**ITEMS:**
—————
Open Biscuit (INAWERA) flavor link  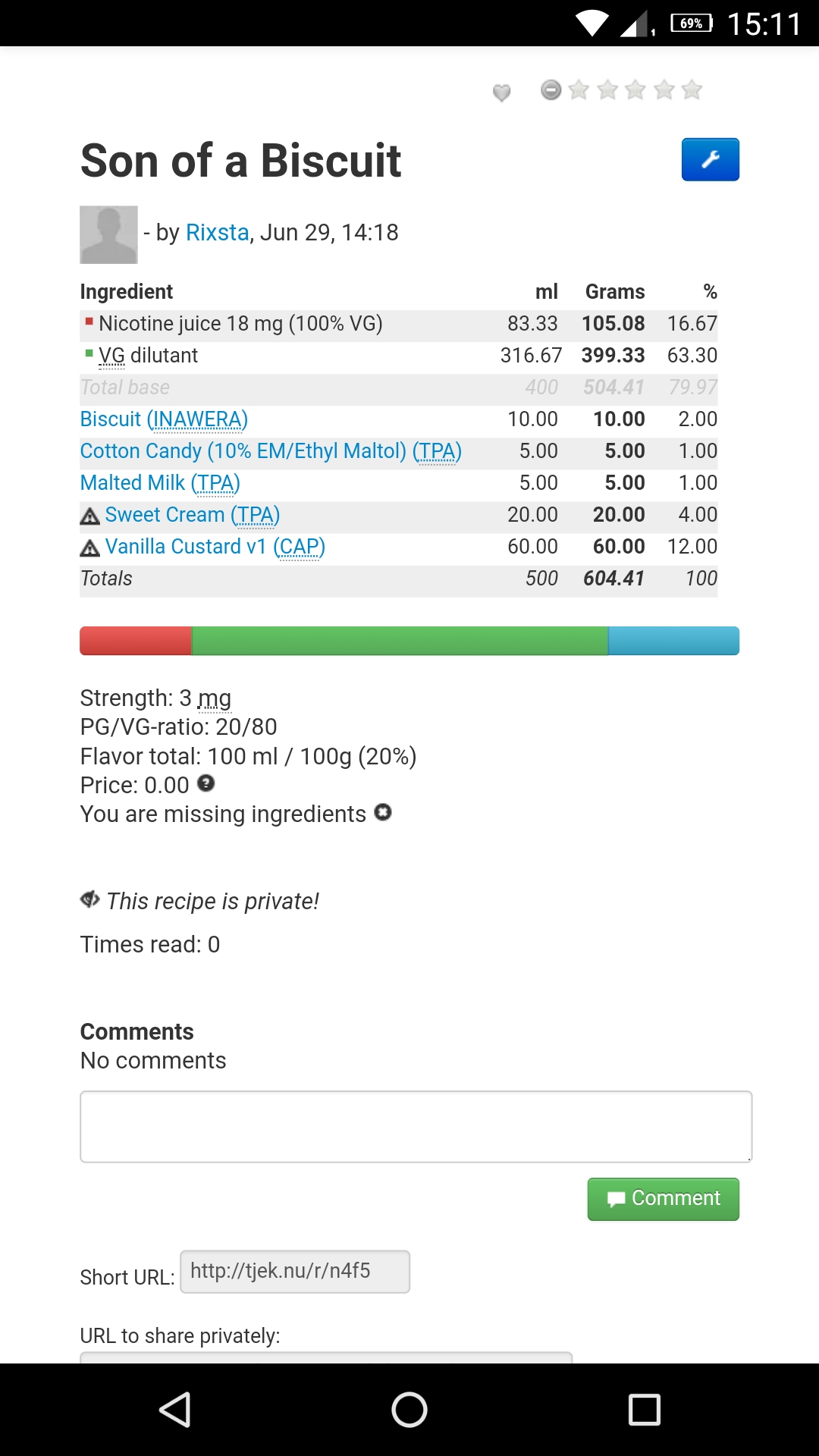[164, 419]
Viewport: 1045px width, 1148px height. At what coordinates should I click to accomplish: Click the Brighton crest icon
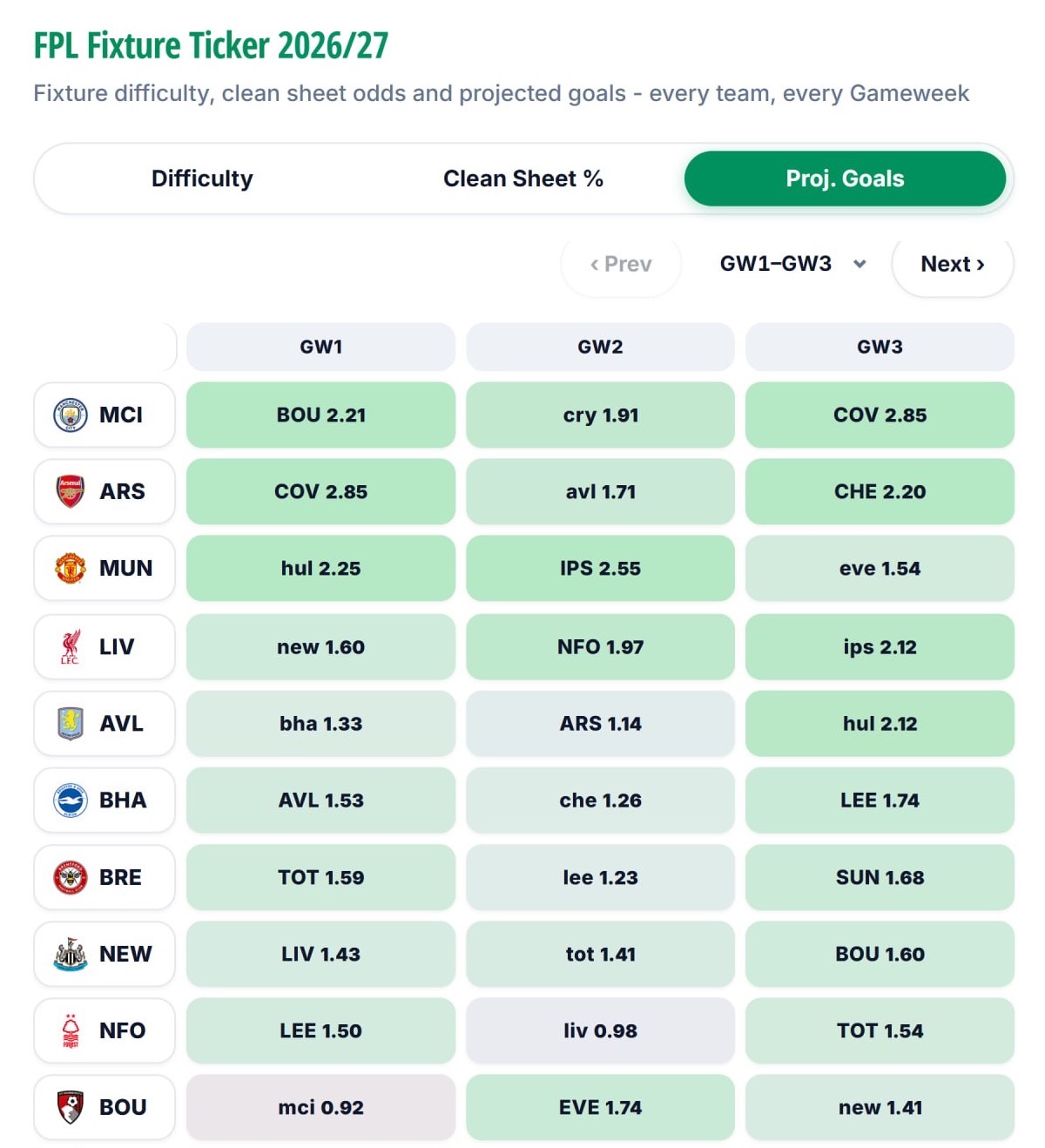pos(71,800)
—————
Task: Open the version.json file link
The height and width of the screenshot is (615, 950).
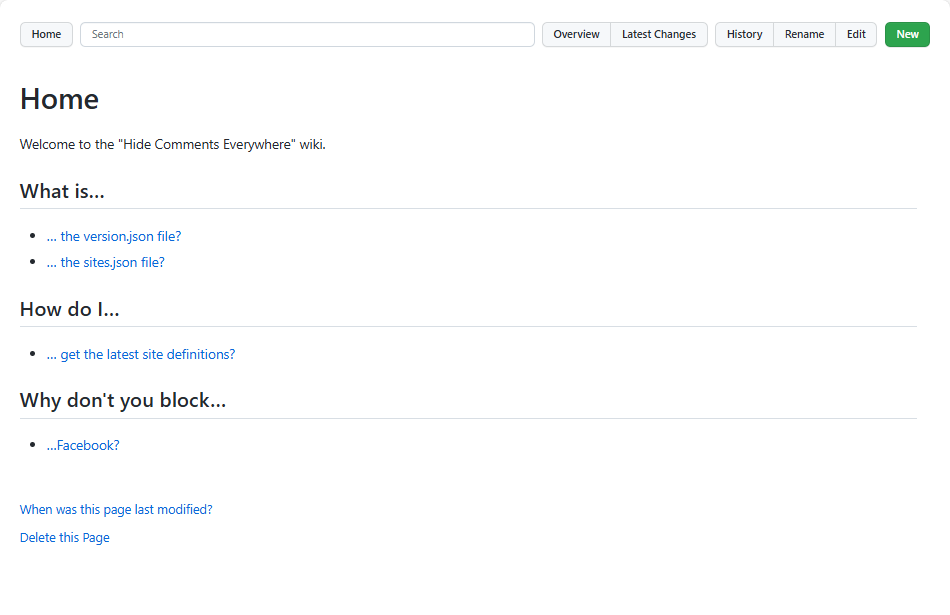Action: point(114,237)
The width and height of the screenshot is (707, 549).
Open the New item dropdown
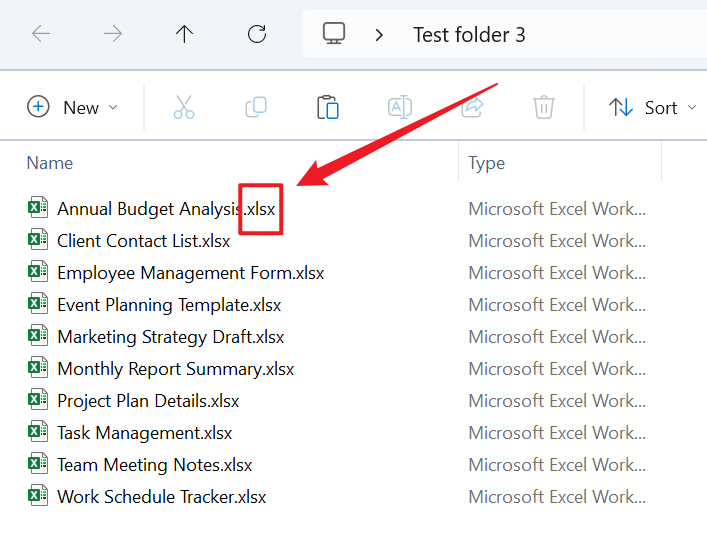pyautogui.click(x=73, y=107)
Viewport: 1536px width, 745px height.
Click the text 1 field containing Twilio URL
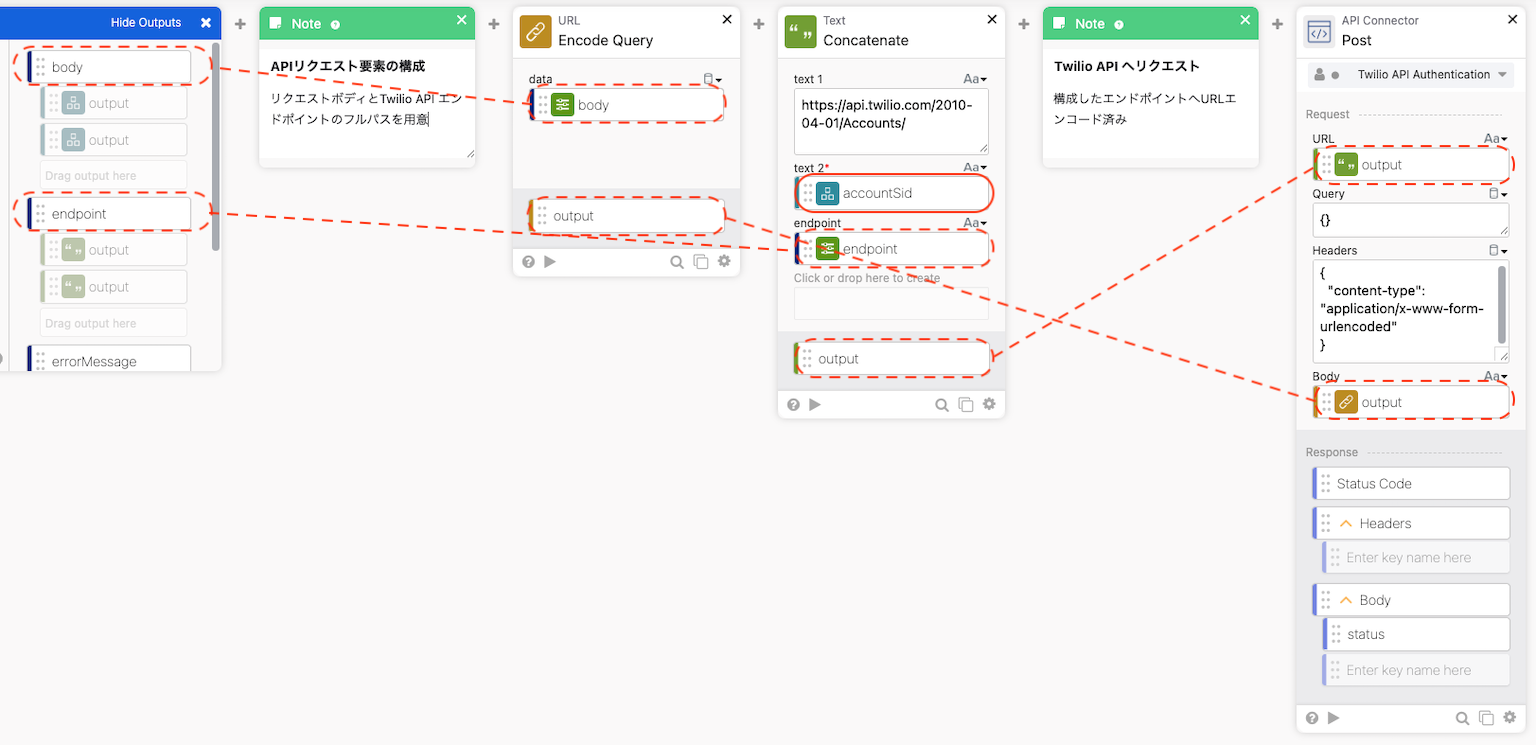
—————
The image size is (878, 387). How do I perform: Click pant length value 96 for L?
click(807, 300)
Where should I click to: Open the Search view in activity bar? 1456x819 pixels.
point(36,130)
—————
**WHAT IS REQUIRED:** Can you quote the data starting at the line that contains "Viewport: 1045px width, 1148px" and ending at the line that contains "pos(71,800)", leaving the pictures out?

**OUTPUT OF THE TASK:**
Viewport: 1045px width, 1148px height. At what coordinates should I click to accomplish: Click the Brighton crest icon
pos(71,800)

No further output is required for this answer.